Segundo a Efe, disse o diretor da ONG "Centre for Social Research" (CSR), Ranjana Kumari, "a educação tem feito pouco para mudar as atitudes tradicionais", para que em muitos casos de uma criança, ao invés de uma alegria, é um problema.
Assassinato e feticídio feminino na Índia fazem parte de um drama silencioso, mas arrepiante, cujo tamanho quantidades, de acordo com a UNICEF, 50 milhões desapareceram durante o século passado ", diz Kumari estimativa de certa forma conservadora ".
O ministro muito para as Mulheres, Renuka Chowdhury, reconheceu em um seminário na semana passada a morte de "dez milhões de meninas nos últimos 20 anos" nas mãos dos "pais". "Estamos, acrescentou, antes de uma crise nacional".
Longe de melhorar, piorou a tragédia, revelado pelo jornal "The Times of India", a tal ponto que 80 por cento dos distritos do país tem visto um declínio na população feminina sobre a masculina desde 1991.
Sétimo All India estudo oficial revelou números alarmantes de Educação em 2002: um em cada seis meninas indianas não conseguem comemorar seu aniversário de quinze anos, e os 12 milhões de meninas nascidas no país a cada ano, um milhão morrem antes completado doze meses.
Os dados, coletados pelo jornal "Hindustan Times" e publicado recentemente pelo Departamento de Economia Históricas da Universidade de Lund após quatro anos de trabalho em cinco estados indianos mostram uma ampla gama de fatores para explicar o problema.
"Desde que estamos comprometidos casais para uma criança, a preferência por filhos vigente. Os pais acham que é mais benéfico para investir na educação de uma criança, uma vez que, como tradição, o filho vai morar após o casamento com a família do marido ", diz Mattias Larsen, patrocinador do estudo.
Na Índia, o filho carrega a linhagem, herdou a propriedade e tem o dever de cuidar de seus pais idosos, enquanto a criança "significa" o pagamento durante o casamento, um dote tão caro que muitas famílias mal pode pagá-lo.

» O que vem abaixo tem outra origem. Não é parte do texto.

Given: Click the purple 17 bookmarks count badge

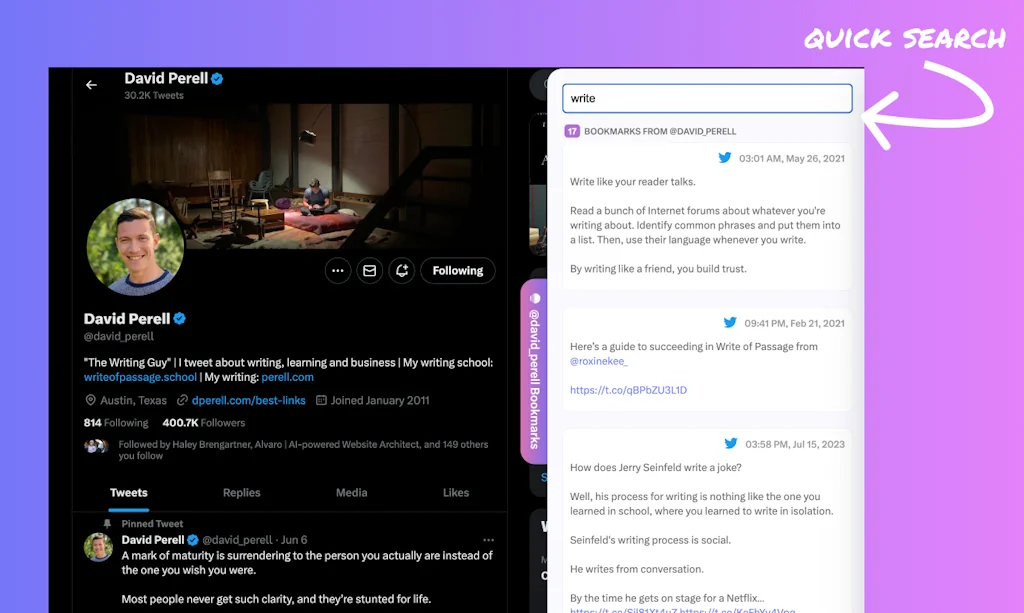Looking at the screenshot, I should point(572,130).
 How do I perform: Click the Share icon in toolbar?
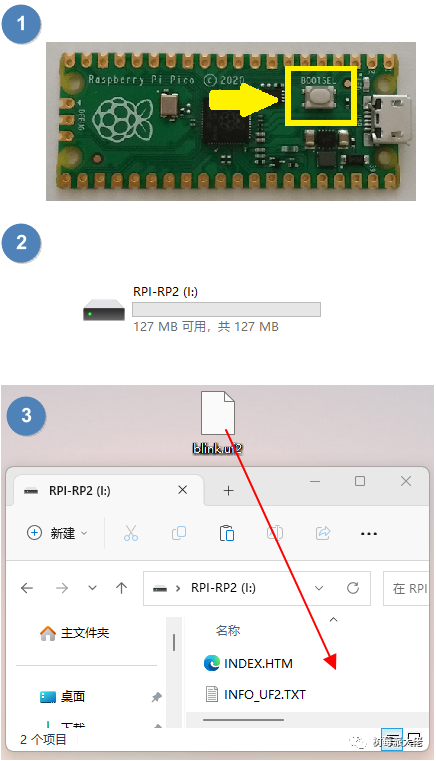coord(323,533)
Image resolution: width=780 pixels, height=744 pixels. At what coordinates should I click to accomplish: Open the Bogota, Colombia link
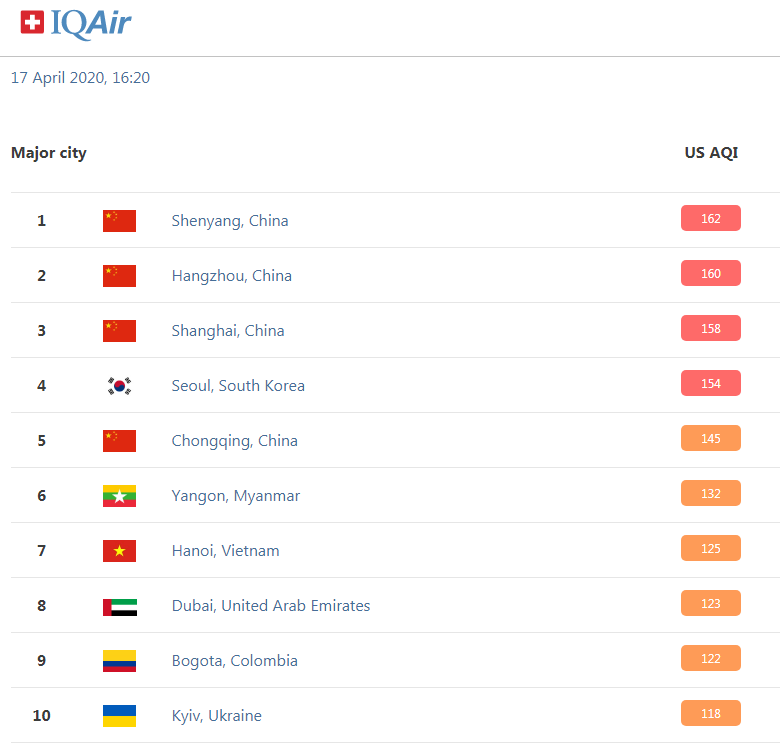235,660
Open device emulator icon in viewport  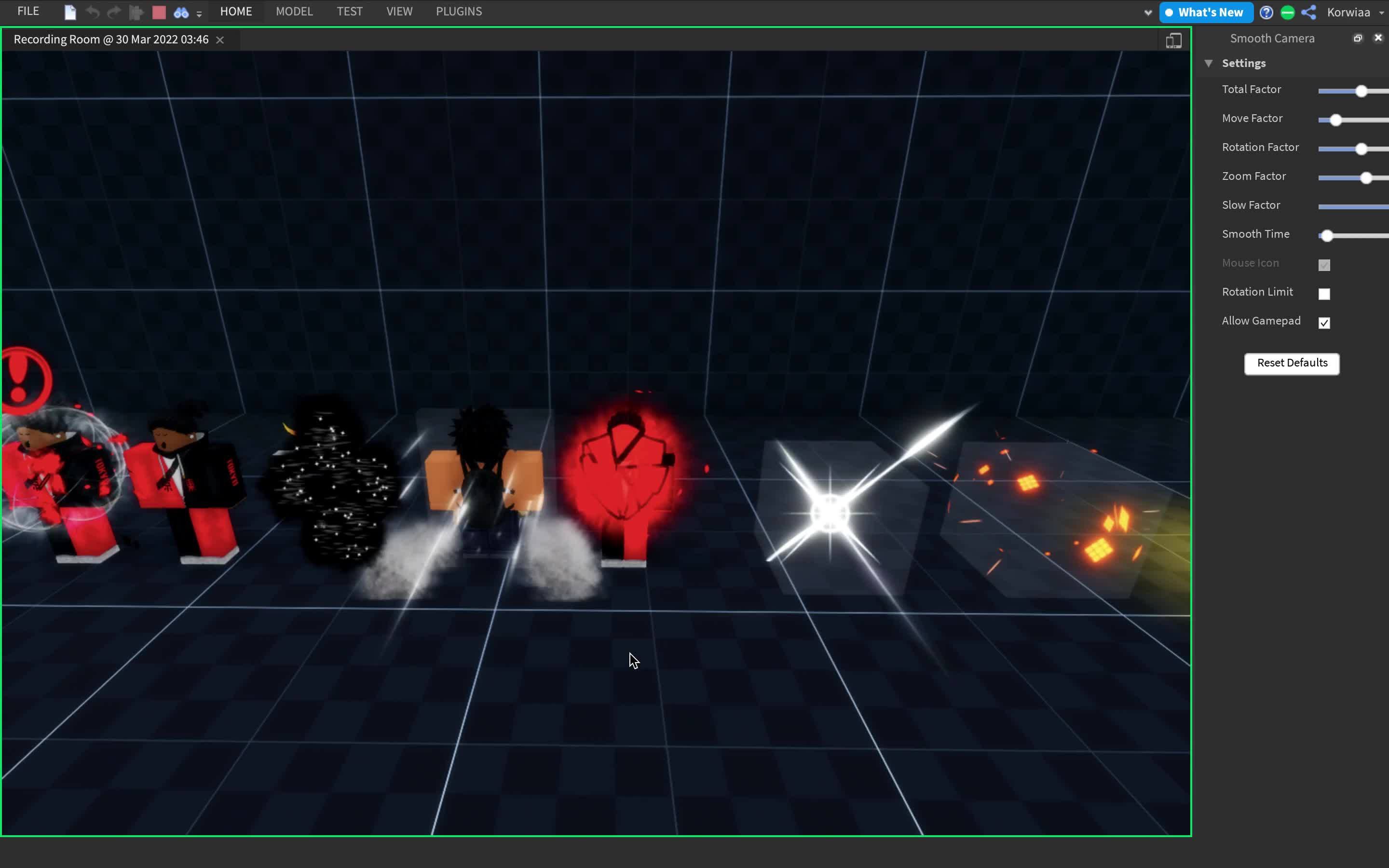(x=1173, y=40)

Meninas com acesso mais difícil à educação, são menos prováveis no mercado de trabalho porque "de qualquer maneira, quando se casam, eles vão" sofrer na infância e tratamento secundário para o homem dentro da família.
Os suecos estudo aponta para o caso de duas pequenas aldeias de Uttara canará distrito no sul do estado de Karnataka, onde algumas famílias da aldeia mais rica e educada a sangue frio matou seus recém-nascidos, enquanto o "dalits" (intocáveis) da aldeia vizinha tinha um melhor equilíbrio entre os dois sexos.
Feticídio e, diretamente, assassinato, fizeram com que a Índia tem actualmente 927 mulheres por 1000 homens, um índice mergulha em Punjab até 728 por mil.
O resultado da política de "informação" do governo, nas ruas de muitas cidades, há cartazes enormes que mostram imagens com uma garota escolhendo entre quatro marido homens, e uma mensagem: "Se você matar crianças, você não tem amor das mulheres".
Mas isso não é suficiente para o diretor da RSE, Kumari: "Acho que devemos declarar um 'Estado de Emergência' e melhorar a aplicação: pode não ter sido punido até agora apenas dois médicos, quando há 7.000 feticídio diária "(2,5 milhões por ano).